La croissance urbaine liée au développement industriel fait progressivement émerger la question du logement comme enjeu de politique publique au XIXème siècle, à la croisée de plusieurs réflexions, sur l'insalubrité, au cœur des premières enquêtes sur l'habitat ouvrier, sur l'expérimentation de nouvelles manières d'"habiter ensemble", avec les cités ouvrières, par exemple.
En France, la loi fondamentale est la loi Siegfried de 1894, qui cherche à encourager la réalisation de maisons salubres "à bon marché" pour les travailleurs salariés.

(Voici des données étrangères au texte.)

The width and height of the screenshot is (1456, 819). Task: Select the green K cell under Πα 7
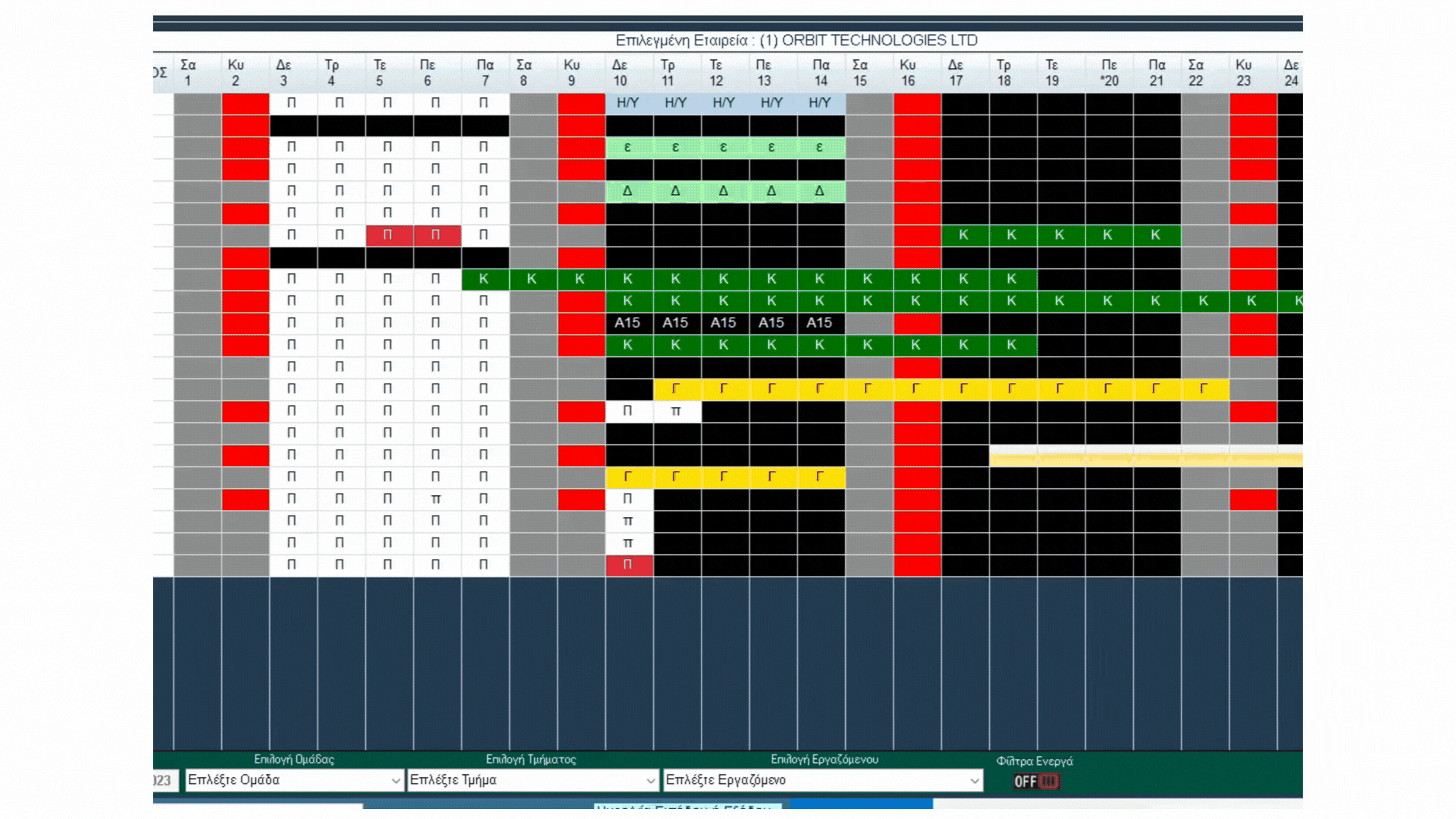[x=484, y=279]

La première société d'habitations
bon marché créée dans le département est celle de Pont-de-l'Arche, en 1901,
autour du Dr Sorel, qui fait bâtir un lotissement de 20 maisons destinées à
être progressivement rachetées par leurs occupants.
Elle est suivie en 1909 par la Société coopérative des habitations ouvrières d'Évreux, à l'initiative d'Henry Fauchet, également directeur des Usines de Navarre et conseiller général.

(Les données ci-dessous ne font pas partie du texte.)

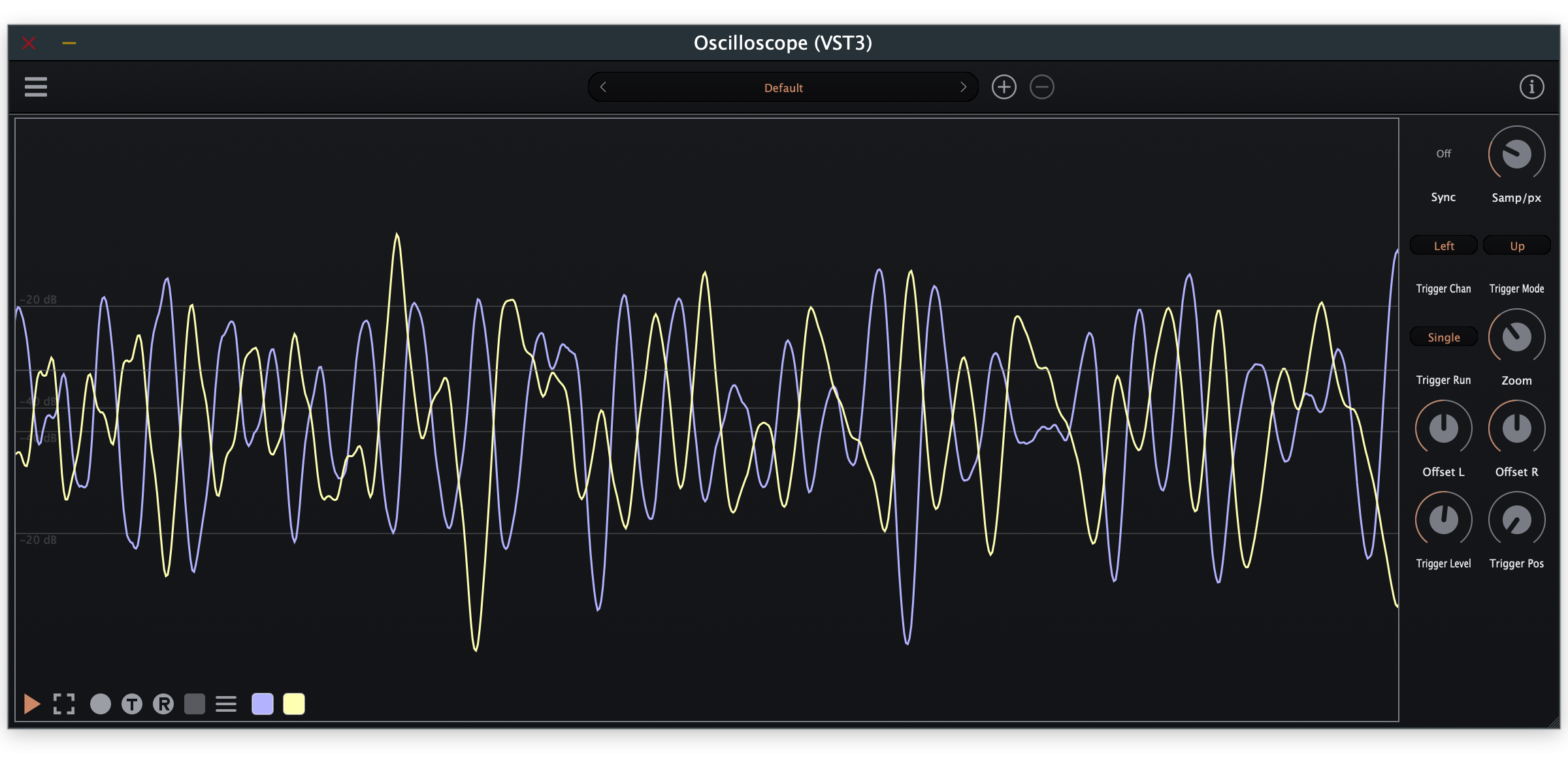Click the circled R icon
Image resolution: width=1568 pixels, height=764 pixels.
click(x=163, y=704)
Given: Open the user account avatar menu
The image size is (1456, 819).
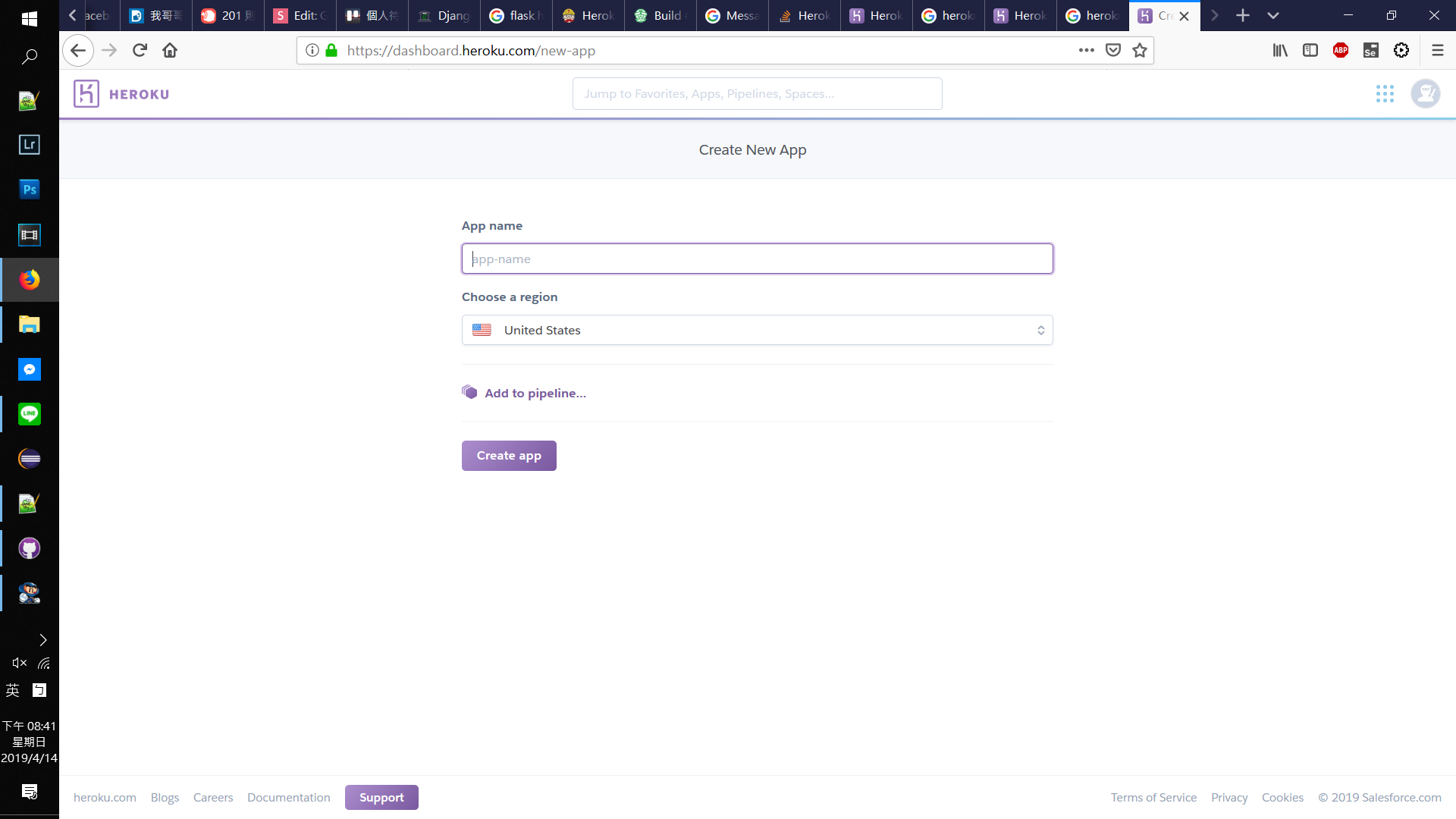Looking at the screenshot, I should (x=1425, y=94).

Après le bouleversement de la Grande guerre, une étape
significative est franchie en 1920 avec la mise en place d'un Office départemental
d'habitations bon marché (HBM). Cet organisme public vient compléter, par la
construction ou l'aménagement d'habitats collectifs, l'action des nombreuses
sociétés d'HBM, privées mais bénéficiant de la garantie financière des
collectivités, un soutien facilité par la loi Bonnevay (1912).
Le comité départemental de patronage des HBM de l'Eure lance en 1924 la première édition de son concours de tenue de maison. Chaque
année, jusqu'en 1943, puis de nouveau dans les années 1950, le comité juge de la
qualité « de la tenue, de l'hygiène et de la propreté des logements » des volontaires, ainsi
que les améliorations éventuelles apportées par les résidents ou l'entretien
du jardin. Un palmarès est établi, doté de prix d'un montant
de plusieurs milliers de francs (en 1951, soit autour de 10.000 € actuels).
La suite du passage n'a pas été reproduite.